Ok, I'm going to upload a newer better version. I've been spending too much time on this little project, but I guess I'm enjoying and learning at the same time.
My main concern is how easy this could be integrated with platforms. While yeah python is extremely portable, it was kind of made after the days of DOS. Getting one that works takes some digging/trial and error especially with DOSBox. I'd like for it to work with DOSbox, mainly because that's what I'm using but there's some limitations such as no long file names, and I don't think it handles environment variables correctly either (one python installation kept looking for /usr/bin, even though I set the appropriate environment variables).
I also have a kinda crazy solution to this. Making a sort of 'monitoring' program with python and have it run on the host environment (instead of trying to make it fit into DOS with XCOM). Then when the switching is made from geoscape to tactical a batch file or simple program can wait until a certain file exists (which the monitoring system would make once it's done). Then the batch program would delete the file and continue on to tactical or geoscape. I am mainly thinking to do this to give python a bit more speed. The python that I can get to run on DOS box takes about 2-3 seconds to load (because of the 32-bit DOS extender). Once it is up, it's being emulated so the speed isn't exactly great either.
As a side note I tried to get python to compile to a 16-bit DOS program (I downloaded 1.5.2 source and hacked away). It has been very frustrating just getting to compile, then to maybe run. I did get an interpreter prompt a few times but I couldn't import any modules (including site) because it was out of memory. I started getting the impression I was trying to get a square peg into a round hole.
Alright, well if anyone's keeping track there's a pretty big change I did. I found out about the struct module in python that loads C-structs from files, much much faster than my parsing code. There's only a few file structures that aren't implemented but most of those are files we don't understand yet. Well on second thought I don't really have any 'maps' decoded, mainly because there are great tools for them already and using this structure would be tedious if not silly.

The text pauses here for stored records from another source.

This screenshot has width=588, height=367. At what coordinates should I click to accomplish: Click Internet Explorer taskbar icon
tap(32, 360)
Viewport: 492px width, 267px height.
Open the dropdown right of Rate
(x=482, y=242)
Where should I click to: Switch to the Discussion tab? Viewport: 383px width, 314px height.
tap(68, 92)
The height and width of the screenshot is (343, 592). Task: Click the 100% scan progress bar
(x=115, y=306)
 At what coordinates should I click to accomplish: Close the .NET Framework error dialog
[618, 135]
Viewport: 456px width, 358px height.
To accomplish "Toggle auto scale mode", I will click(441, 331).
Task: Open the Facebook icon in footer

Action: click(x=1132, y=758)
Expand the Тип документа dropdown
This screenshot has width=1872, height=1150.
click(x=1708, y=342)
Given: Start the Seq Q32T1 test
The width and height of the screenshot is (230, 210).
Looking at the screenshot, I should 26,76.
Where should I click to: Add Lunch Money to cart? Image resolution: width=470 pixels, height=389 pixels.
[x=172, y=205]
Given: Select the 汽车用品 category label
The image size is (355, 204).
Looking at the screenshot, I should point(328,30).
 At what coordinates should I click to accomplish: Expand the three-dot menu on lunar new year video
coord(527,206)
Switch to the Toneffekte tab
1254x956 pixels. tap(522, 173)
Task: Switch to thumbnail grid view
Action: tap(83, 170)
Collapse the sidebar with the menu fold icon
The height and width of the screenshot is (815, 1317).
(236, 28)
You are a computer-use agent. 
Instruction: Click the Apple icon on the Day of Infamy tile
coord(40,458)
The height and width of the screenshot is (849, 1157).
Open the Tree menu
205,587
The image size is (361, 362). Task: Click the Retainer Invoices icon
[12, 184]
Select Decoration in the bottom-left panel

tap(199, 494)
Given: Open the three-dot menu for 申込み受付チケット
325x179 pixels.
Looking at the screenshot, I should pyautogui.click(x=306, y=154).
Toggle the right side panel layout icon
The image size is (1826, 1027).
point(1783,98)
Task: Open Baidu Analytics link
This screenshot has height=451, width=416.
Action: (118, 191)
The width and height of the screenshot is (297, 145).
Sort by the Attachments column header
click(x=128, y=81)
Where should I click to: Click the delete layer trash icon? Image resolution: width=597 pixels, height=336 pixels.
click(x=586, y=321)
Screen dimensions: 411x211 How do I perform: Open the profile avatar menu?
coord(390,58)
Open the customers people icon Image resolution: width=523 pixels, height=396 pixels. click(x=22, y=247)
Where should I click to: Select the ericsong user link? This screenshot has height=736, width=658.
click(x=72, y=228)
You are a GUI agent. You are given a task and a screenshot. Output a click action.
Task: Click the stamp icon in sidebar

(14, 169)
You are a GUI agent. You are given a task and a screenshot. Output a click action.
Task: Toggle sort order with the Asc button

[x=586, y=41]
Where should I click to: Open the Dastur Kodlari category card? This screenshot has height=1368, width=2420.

There's a module/folder datfile that contains all the data specific loaders that will be the 'back-end' for the project. They are basically there to provide a python-ic interface each of the files, and I'm actually kinda proud how much those can do.
I guess I'll go into detail a bit on how it's set up. Each file is split into records, many have lots of records like soldiers (250), while others only have 1 like saveinfo. To load a file simply import the datfile module with the same name as the file (or of the same format, ie obpos can be used for obpos2). Inside each of the files is a class of the same name but with 'dat' appended to the end. They simply need file to load (either when contructed or explicitly through load). Alright enough blabberin, I'll give an example
from datfile.soldier import Soldierdat
x = Soldierdat('missdat\\soldier.dat') #Don't forget to escape the back slashes in the path
x.iniFiring = 60 #Set the initial firing accuracy to 60
x.incFiring = 10 #set the increase in firing to 10, thus he has 70 accuracy
print x.getField("Rank") #Returns the formatted Rank of the soldier, x.Rank is the actual
#number stored in the file
x.Rank = 15 #This is an invalid value and will raise an exception unless...
x.unlock() #Unlocks the data checks to allow values that could not be obtained
x.enforce(True) #enables (or disables if argument is false) the lock
x.getEnforce() #returns the state of locking/enforcement
x['Rank'] #this will also get the rank value (just the number)
x.pprint() #does a pretty print, basically giving long descriptions and formatting
#of the values ie Booleans will be 'Yes/No' Ranks, armor, etc will
#map to string values
x #numbers can be used as well, they are in the order of file and also
#include 'Unknown' values that are left as raw strings. These values
#can be modified and can be reached by a name like _UNKNOWN_##
for s in x:
print s #This will print all the raw values for the soldier
x.parseAll() #This will parse all the records, 250 in this case of Soldier.dat
#Normally the records are parsed on demand. Loading a file just places
#the entire file (as a string) in the variable. The record classes
#are not made until they are requested or explicitly parsed. Also
#parsing a record will remove any unsaved changes
for s in x:
print s.Name, s.Kills, s.Missions #Prints every soldier's (including dead and unused slots) name, kills and
Ok, I also have a psudo-front end for the soldiers called soldInfo.py (I'm sticking to 8x3 filenames) That has a slightly better interface for soldiers, and pprint() will print more like a grid (along with ASCII-ified stat bars). For example if s is an instance then s.firing would return the total
firing for the first soldier, and s.bravery will return the ingame result for bravery (stored differently in the file). Of course these values can't be changed mainly to save myself headaches. You can do s.data to get the same data interface as above so s.data.incFiring = 10 will work.
Ok, back to coding, just keep in mind I haven't really tested these much.